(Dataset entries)

▶

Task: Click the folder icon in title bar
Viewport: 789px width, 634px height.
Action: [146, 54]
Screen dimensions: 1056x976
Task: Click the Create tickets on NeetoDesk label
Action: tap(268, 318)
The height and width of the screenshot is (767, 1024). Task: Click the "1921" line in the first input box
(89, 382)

◀
▶

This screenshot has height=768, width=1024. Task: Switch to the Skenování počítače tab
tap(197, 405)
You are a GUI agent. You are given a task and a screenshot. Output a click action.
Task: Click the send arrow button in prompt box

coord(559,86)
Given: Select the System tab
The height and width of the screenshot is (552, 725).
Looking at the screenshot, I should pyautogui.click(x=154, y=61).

◀

Task brief:
Working from the records above, write out verbatim only the lines from the line containing "You are a GUI" through the line containing "Given: Select the System tab".

Exercise output:
You are a GUI agent. You are given a task and a screenshot. Output a click action.
Task: Click the send arrow button in prompt box

coord(559,86)
Given: Select the System tab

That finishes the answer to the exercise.